Content starts

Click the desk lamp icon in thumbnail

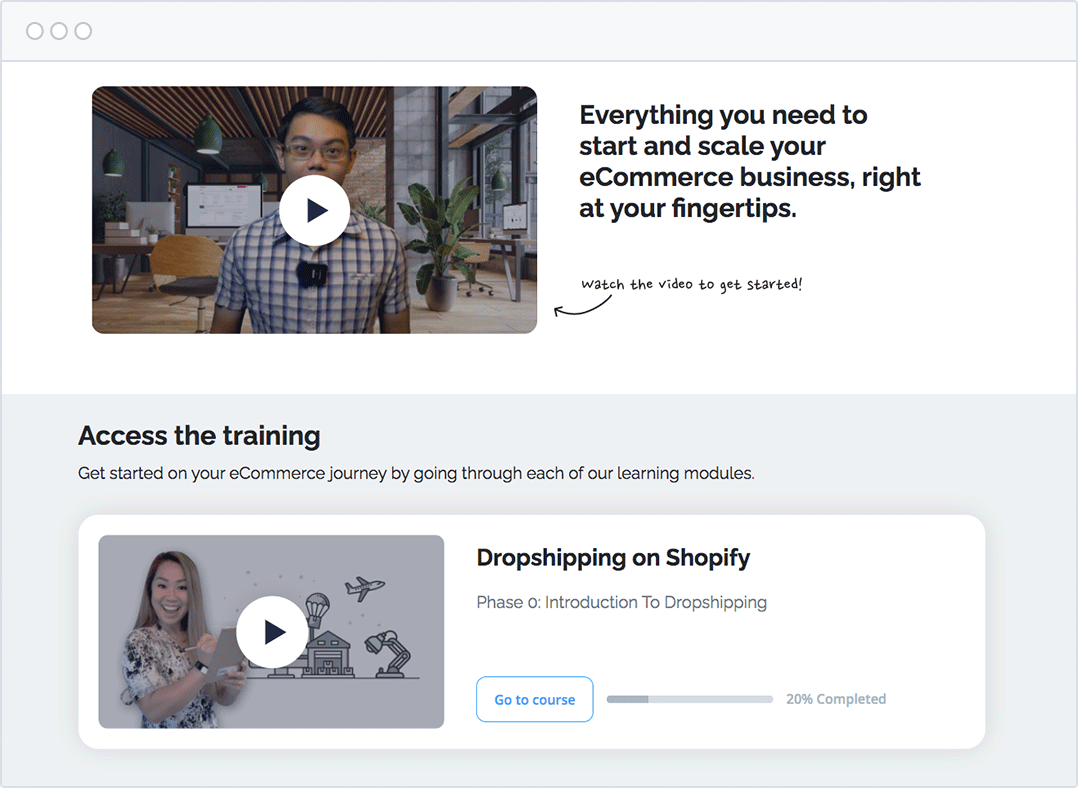388,654
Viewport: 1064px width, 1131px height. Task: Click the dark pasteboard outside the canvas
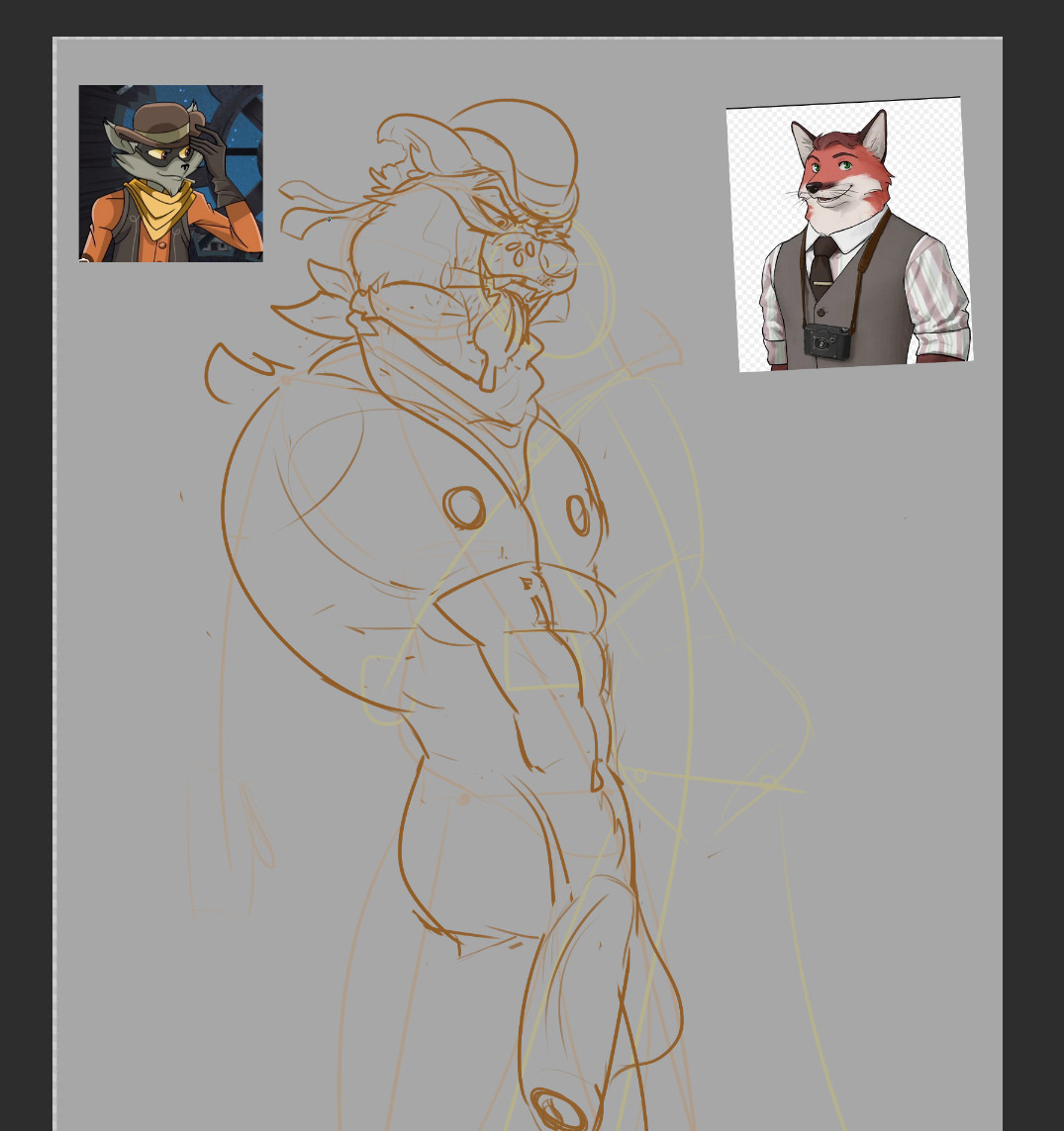[x=1034, y=594]
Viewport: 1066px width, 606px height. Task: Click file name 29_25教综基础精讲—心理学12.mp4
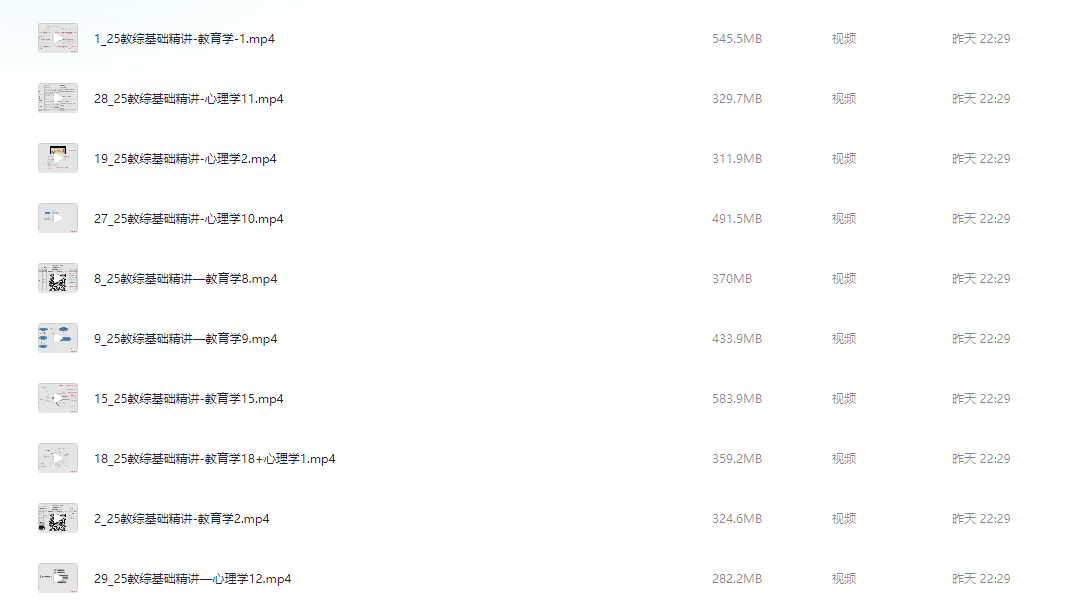[x=193, y=578]
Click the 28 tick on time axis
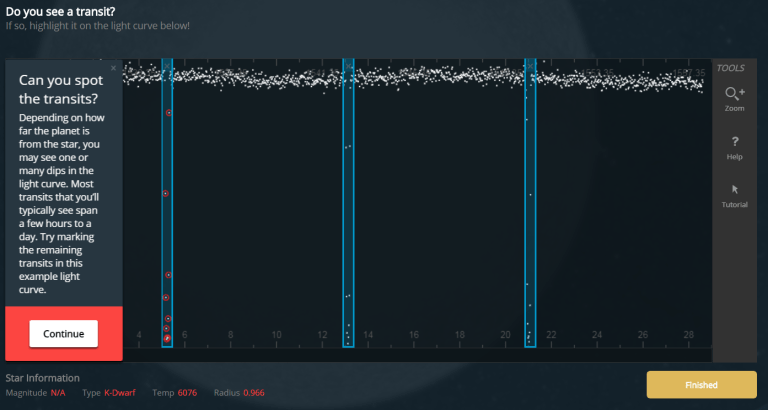 pyautogui.click(x=688, y=334)
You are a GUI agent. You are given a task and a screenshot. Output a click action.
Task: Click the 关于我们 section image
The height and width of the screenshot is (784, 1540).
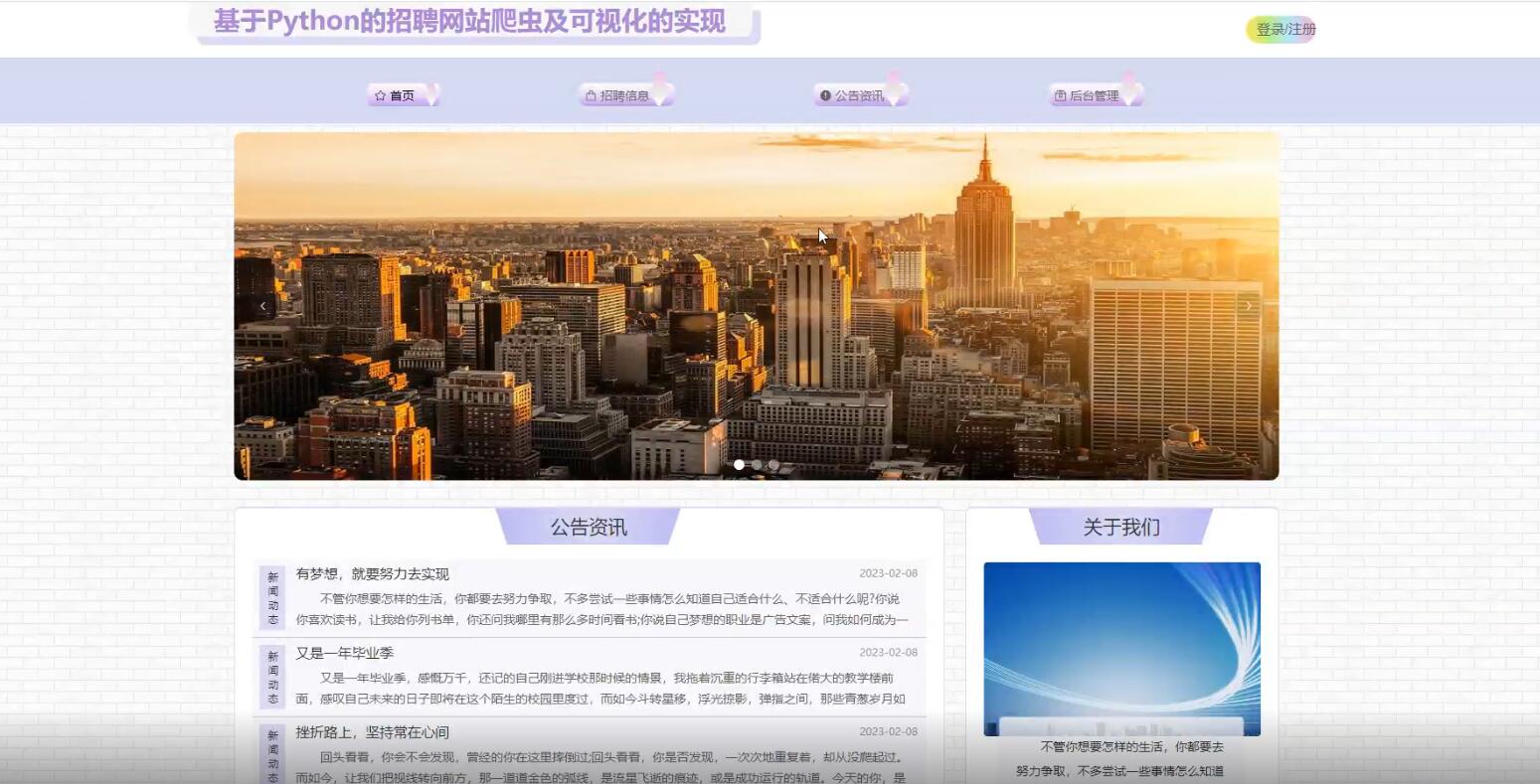1121,648
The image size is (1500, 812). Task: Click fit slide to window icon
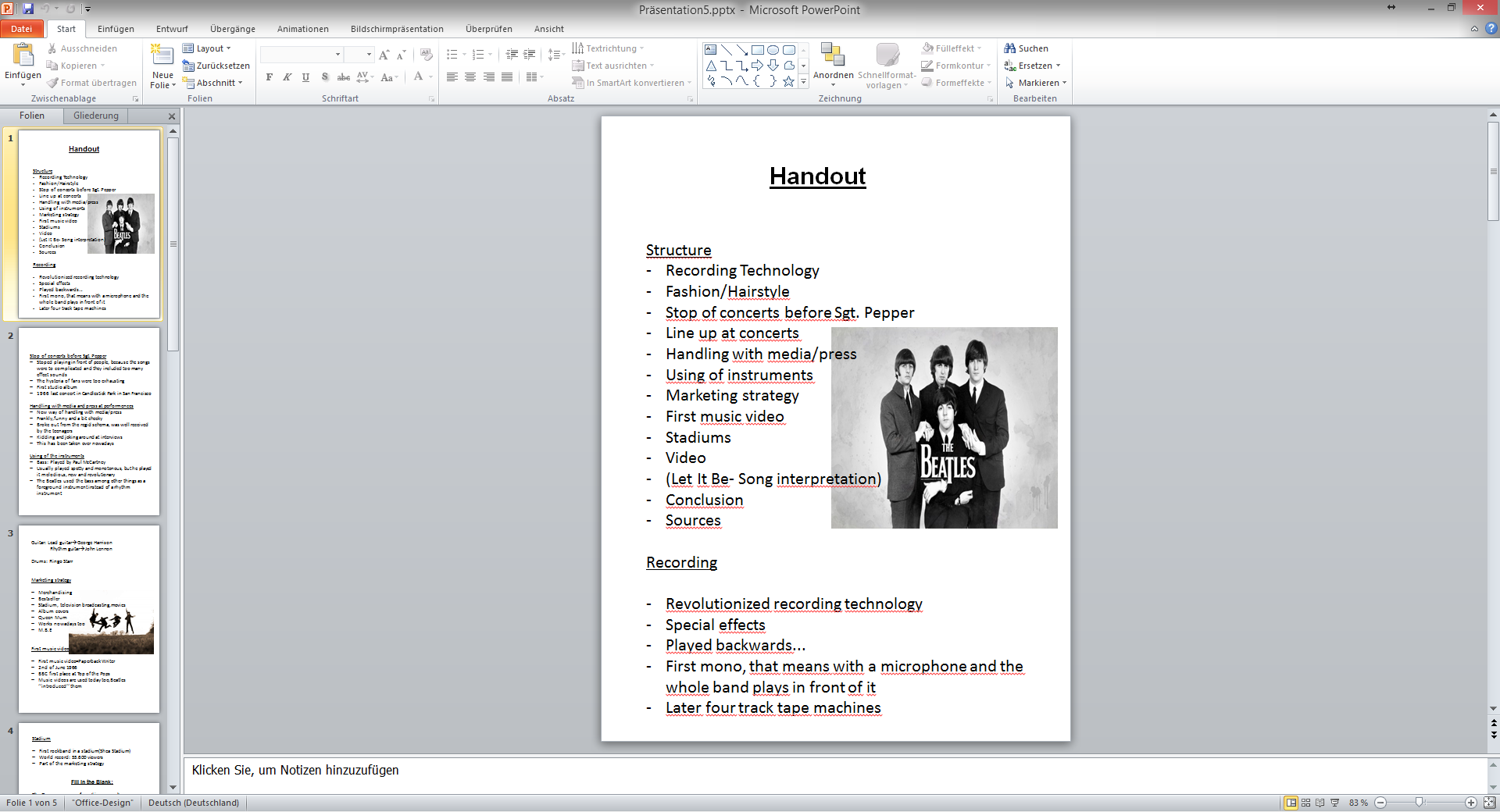pos(1489,803)
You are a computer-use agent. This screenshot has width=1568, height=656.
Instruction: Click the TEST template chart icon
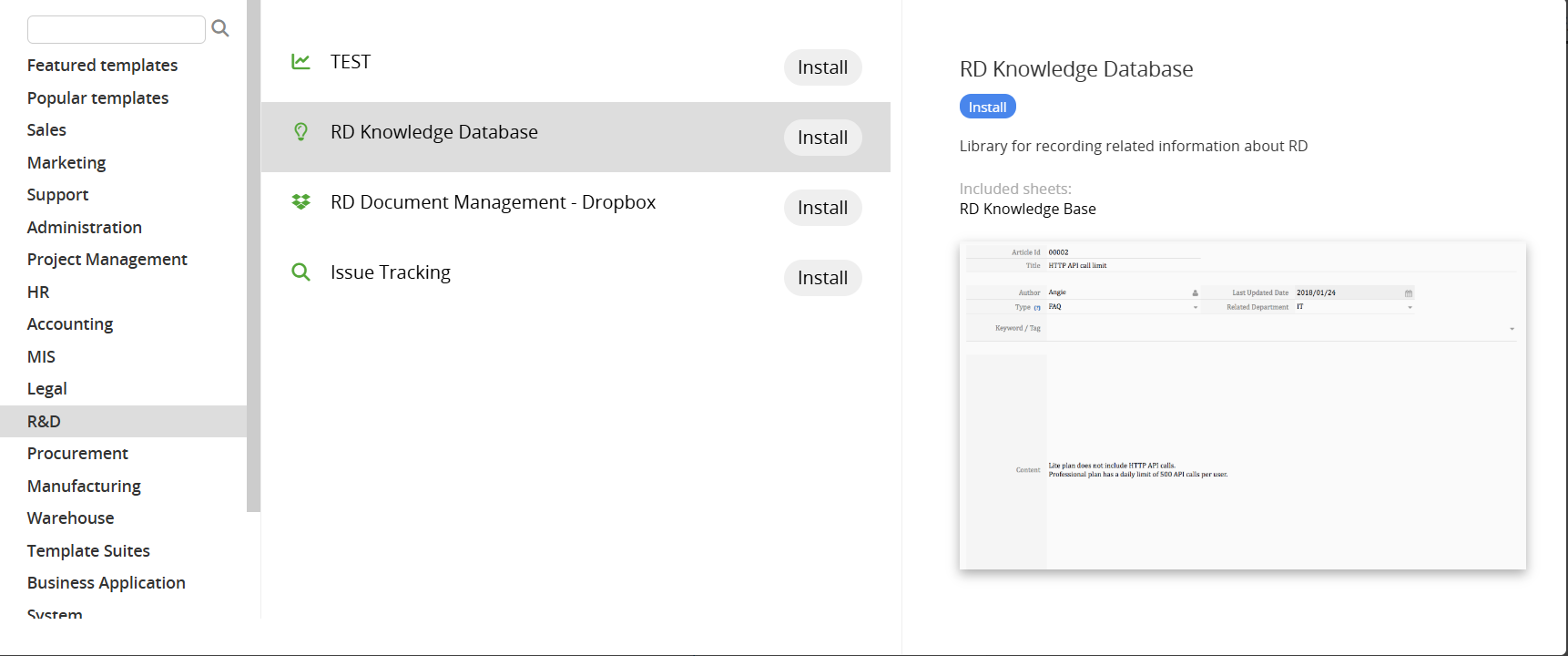click(300, 62)
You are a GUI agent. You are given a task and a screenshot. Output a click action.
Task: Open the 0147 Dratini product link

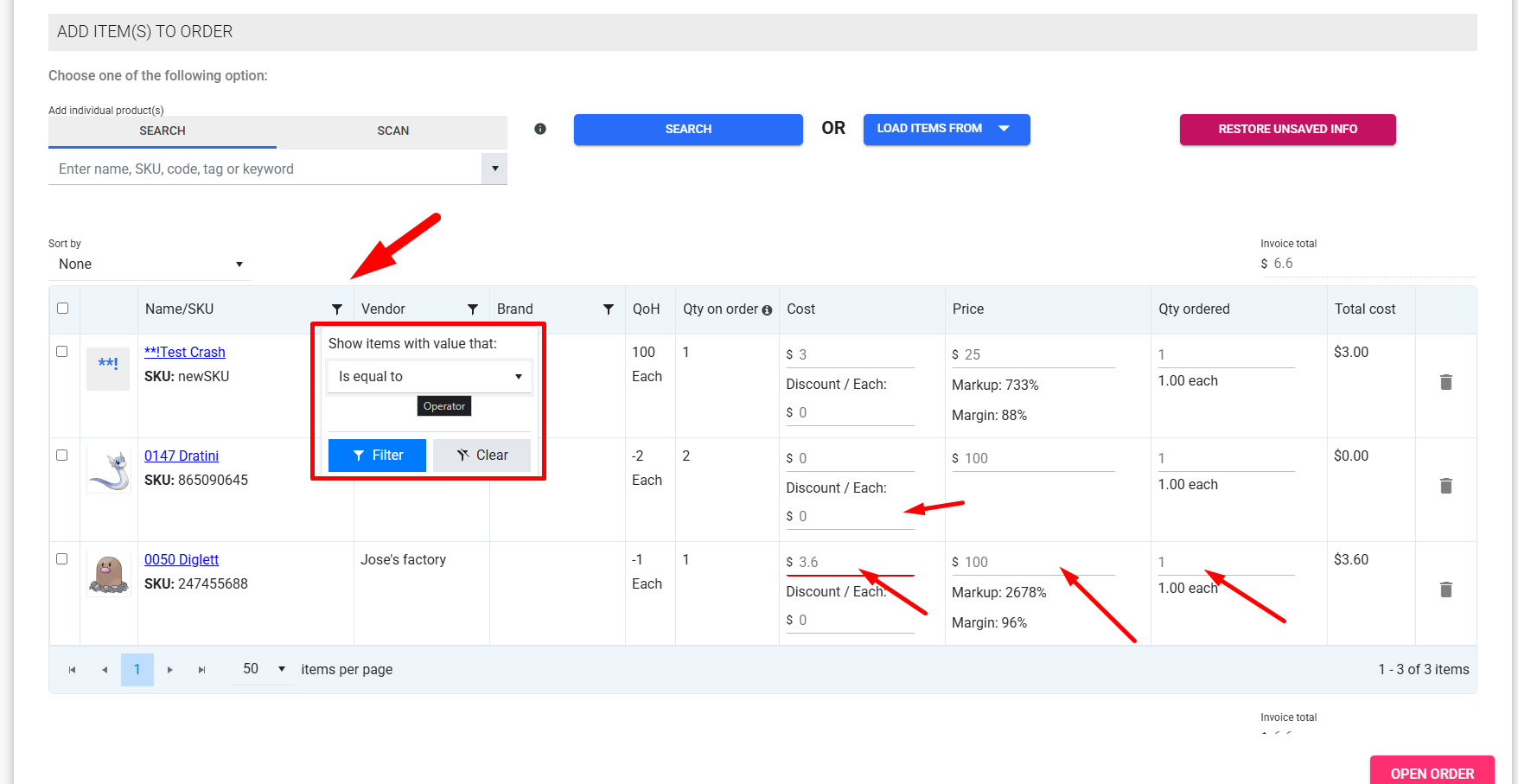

Content ends

EXERCISE DETAILS >> Reproduce the preceding material exactly, skipping pictures.

SOLVED EXERCISE >>
Click the desk lamp icon in thumbnail

388,654
Viewport: 1064px width, 1131px height. Task: Click the dark pasteboard outside the canvas
[x=1034, y=594]
Viewport: 1066px width, 606px height. Task: Click file name 29_25教综基础精讲—心理学12.mp4
[x=193, y=578]
Click the 28 tick on time axis
 pyautogui.click(x=688, y=334)
You are a GUI agent. You are given a task and a screenshot. Output a click action.
Task: Click the 关于我们 section image
The height and width of the screenshot is (784, 1540).
1121,648
The image size is (1500, 812). Task: Click fit slide to window icon
pos(1489,803)
You are a computer-use agent. This screenshot has width=1568, height=656.
Instruction: Click the TEST template chart icon
click(300, 62)
You are a GUI agent. You are given a task and a screenshot. Output a click action.
Task: Open the 0147 Dratini product link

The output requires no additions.